> _Task to carry out_
The records that follow are to be transcribed exactly.

> _Supplied data_
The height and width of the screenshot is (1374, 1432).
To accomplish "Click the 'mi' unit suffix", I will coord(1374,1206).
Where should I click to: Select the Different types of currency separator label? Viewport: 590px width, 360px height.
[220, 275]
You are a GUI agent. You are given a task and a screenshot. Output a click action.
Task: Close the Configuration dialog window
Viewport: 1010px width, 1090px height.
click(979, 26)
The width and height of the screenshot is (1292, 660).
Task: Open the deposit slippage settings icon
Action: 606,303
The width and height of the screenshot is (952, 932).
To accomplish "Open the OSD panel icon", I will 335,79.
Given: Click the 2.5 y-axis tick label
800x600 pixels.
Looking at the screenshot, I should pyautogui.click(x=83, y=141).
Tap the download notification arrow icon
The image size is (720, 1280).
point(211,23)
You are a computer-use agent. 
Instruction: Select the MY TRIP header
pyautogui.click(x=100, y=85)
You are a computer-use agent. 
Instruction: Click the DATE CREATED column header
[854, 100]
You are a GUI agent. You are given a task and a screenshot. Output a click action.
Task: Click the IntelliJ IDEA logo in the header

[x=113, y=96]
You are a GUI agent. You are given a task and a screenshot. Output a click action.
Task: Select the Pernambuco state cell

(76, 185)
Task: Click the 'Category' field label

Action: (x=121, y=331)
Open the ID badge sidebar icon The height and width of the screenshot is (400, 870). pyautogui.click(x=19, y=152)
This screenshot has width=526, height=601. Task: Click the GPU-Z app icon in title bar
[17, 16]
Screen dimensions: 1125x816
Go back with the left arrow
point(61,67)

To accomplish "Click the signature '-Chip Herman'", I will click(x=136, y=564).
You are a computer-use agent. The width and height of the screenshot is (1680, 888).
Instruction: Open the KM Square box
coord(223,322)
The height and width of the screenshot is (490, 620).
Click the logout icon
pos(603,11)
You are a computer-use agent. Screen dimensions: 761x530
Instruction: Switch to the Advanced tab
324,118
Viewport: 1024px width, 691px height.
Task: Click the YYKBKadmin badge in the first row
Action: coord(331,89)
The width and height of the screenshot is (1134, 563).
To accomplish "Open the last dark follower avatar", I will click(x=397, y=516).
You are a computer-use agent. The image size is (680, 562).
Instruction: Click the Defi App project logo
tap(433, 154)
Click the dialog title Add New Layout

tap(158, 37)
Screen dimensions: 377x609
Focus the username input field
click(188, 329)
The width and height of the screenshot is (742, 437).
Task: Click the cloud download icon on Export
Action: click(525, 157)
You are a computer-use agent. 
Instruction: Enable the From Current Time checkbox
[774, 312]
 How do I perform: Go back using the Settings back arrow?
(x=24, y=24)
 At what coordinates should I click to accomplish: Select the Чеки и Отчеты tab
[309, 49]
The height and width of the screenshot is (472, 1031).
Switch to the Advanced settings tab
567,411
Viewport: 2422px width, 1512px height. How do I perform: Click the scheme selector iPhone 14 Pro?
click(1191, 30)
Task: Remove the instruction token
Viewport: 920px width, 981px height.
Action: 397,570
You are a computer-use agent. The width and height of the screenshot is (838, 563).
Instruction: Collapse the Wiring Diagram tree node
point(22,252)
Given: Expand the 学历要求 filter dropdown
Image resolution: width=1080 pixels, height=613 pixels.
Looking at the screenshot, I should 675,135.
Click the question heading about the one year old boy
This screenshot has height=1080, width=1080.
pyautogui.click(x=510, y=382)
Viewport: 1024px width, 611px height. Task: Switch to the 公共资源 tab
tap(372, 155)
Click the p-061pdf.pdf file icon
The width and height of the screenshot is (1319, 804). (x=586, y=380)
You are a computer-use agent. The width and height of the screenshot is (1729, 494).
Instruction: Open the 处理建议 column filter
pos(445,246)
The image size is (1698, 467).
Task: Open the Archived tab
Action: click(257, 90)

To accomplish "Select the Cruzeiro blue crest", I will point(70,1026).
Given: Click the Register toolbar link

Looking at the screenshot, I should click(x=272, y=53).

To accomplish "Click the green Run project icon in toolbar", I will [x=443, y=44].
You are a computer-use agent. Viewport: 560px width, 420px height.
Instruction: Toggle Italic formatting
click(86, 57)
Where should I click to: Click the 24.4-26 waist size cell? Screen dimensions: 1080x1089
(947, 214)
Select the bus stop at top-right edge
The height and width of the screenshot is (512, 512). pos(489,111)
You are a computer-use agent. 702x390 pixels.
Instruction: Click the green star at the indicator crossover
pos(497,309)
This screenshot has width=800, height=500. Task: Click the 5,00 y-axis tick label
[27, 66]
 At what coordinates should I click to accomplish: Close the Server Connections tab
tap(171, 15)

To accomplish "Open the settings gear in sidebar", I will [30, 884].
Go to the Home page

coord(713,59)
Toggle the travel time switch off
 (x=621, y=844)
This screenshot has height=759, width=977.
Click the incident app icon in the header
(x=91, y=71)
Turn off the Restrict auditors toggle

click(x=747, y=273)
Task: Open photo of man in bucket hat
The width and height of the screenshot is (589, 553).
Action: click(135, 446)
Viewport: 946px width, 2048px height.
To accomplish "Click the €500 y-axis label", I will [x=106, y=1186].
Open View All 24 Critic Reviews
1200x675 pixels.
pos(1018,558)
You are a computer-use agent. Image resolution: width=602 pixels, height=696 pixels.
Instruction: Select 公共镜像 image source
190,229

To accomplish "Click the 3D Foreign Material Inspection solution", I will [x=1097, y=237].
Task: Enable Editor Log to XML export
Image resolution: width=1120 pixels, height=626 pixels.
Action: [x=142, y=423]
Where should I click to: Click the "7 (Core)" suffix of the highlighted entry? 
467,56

> _Solution for this problem_
The height and width of the screenshot is (1374, 1432).
To accomplish "Click the 'mi' unit suffix", I will coord(1374,1206).
Where should I click to: Select the Different types of currency separator label? Viewport: 590px width, 360px height.
[220, 275]
You are a GUI agent. You are given a task and a screenshot. Output a click action.
Task: Close the Configuration dialog window
Viewport: 1010px width, 1090px height.
click(979, 26)
The width and height of the screenshot is (1292, 660).
Task: Open the deposit slippage settings icon
Action: 606,303
The width and height of the screenshot is (952, 932).
To accomplish "Open the OSD panel icon", I will 335,79.
Given: Click the 2.5 y-axis tick label
800x600 pixels.
Looking at the screenshot, I should pyautogui.click(x=83, y=141).
Tap the download notification arrow icon
The image size is (720, 1280).
point(211,23)
You are a computer-use agent. 
Instruction: Select the MY TRIP header
pyautogui.click(x=100, y=85)
You are a computer-use agent. 
Instruction: Click the DATE CREATED column header
[854, 100]
You are a GUI agent. You are given a task and a screenshot. Output a click action.
Task: Click the IntelliJ IDEA logo in the header

[x=113, y=96]
You are a GUI agent. You are given a task and a screenshot. Output a click action.
Task: Select the Pernambuco state cell

(76, 185)
Task: Click the 'Category' field label

Action: (x=121, y=331)
Open the ID badge sidebar icon The height and width of the screenshot is (400, 870). pyautogui.click(x=19, y=152)
This screenshot has width=526, height=601. Task: Click the GPU-Z app icon in title bar
[17, 16]
Screen dimensions: 1125x816
Go back with the left arrow
point(61,67)

To accomplish "Click the signature '-Chip Herman'", I will click(x=136, y=564).
You are a computer-use agent. The width and height of the screenshot is (1680, 888).
Instruction: Open the KM Square box
coord(223,322)
The height and width of the screenshot is (490, 620).
Click the logout icon
pos(603,11)
You are a computer-use agent. Screen dimensions: 761x530
Instruction: Switch to the Advanced tab
324,118
Viewport: 1024px width, 691px height.
Task: Click the YYKBKadmin badge in the first row
Action: coord(331,89)
The width and height of the screenshot is (1134, 563).
To accomplish "Open the last dark follower avatar", I will click(x=397, y=516).
You are a computer-use agent. The image size is (680, 562).
Instruction: Click the Defi App project logo
tap(433, 154)
Click the dialog title Add New Layout

tap(158, 37)
Screen dimensions: 377x609
Focus the username input field
click(188, 329)
The width and height of the screenshot is (742, 437).
Task: Click the cloud download icon on Export
Action: click(525, 157)
You are a computer-use agent. 
Instruction: Enable the From Current Time checkbox
[774, 312]
 How do I perform: Go back using the Settings back arrow?
(x=24, y=24)
 At what coordinates should I click to accomplish: Select the Чеки и Отчеты tab
[309, 49]
The height and width of the screenshot is (472, 1031).
Switch to the Advanced settings tab
567,411
Viewport: 2422px width, 1512px height. How do I perform: Click the scheme selector iPhone 14 Pro?
click(1191, 30)
Task: Remove the instruction token
Viewport: 920px width, 981px height.
Action: 397,570
You are a computer-use agent. The width and height of the screenshot is (838, 563).
Instruction: Collapse the Wiring Diagram tree node
point(22,252)
Given: Expand the 学历要求 filter dropdown
Image resolution: width=1080 pixels, height=613 pixels.
Looking at the screenshot, I should 675,135.
Click the question heading about the one year old boy
This screenshot has height=1080, width=1080.
pyautogui.click(x=510, y=382)
Viewport: 1024px width, 611px height. Task: Switch to the 公共资源 tab
tap(372, 155)
Click the p-061pdf.pdf file icon
The width and height of the screenshot is (1319, 804). (x=586, y=380)
You are a computer-use agent. The width and height of the screenshot is (1729, 494).
Instruction: Open the 处理建议 column filter
pos(445,246)
The image size is (1698, 467).
Task: Open the Archived tab
Action: click(257, 90)

To accomplish "Select the Cruzeiro blue crest", I will point(70,1026).
Given: Click the Register toolbar link

Looking at the screenshot, I should click(x=272, y=53).

To accomplish "Click the green Run project icon in toolbar", I will [x=443, y=44].
You are a computer-use agent. Viewport: 560px width, 420px height.
Instruction: Toggle Italic formatting
click(86, 57)
Where should I click to: Click the 24.4-26 waist size cell? Screen dimensions: 1080x1089
(947, 214)
Select the bus stop at top-right edge
The height and width of the screenshot is (512, 512). pos(489,111)
You are a computer-use agent. 702x390 pixels.
Instruction: Click the green star at the indicator crossover
pos(497,309)
This screenshot has width=800, height=500. Task: Click the 5,00 y-axis tick label
[27, 66]
 At what coordinates should I click to accomplish: Close the Server Connections tab
tap(171, 15)

To accomplish "Open the settings gear in sidebar", I will [30, 884].
Go to the Home page

coord(713,59)
Toggle the travel time switch off
 (x=621, y=844)
This screenshot has height=759, width=977.
Click the incident app icon in the header
(x=91, y=71)
Turn off the Restrict auditors toggle

click(x=747, y=273)
Task: Open photo of man in bucket hat
The width and height of the screenshot is (589, 553).
Action: click(135, 446)
Viewport: 946px width, 2048px height.
To accomplish "Click the €500 y-axis label", I will [x=106, y=1186].
Open View All 24 Critic Reviews
1200x675 pixels.
pos(1018,558)
You are a computer-use agent. Image resolution: width=602 pixels, height=696 pixels.
Instruction: Select 公共镜像 image source
190,229

To accomplish "Click the 3D Foreign Material Inspection solution", I will [x=1097, y=237].
Task: Enable Editor Log to XML export
Image resolution: width=1120 pixels, height=626 pixels.
Action: [x=142, y=423]
Where should I click to: Click the "7 (Core)" suffix of the highlighted entry? 
467,56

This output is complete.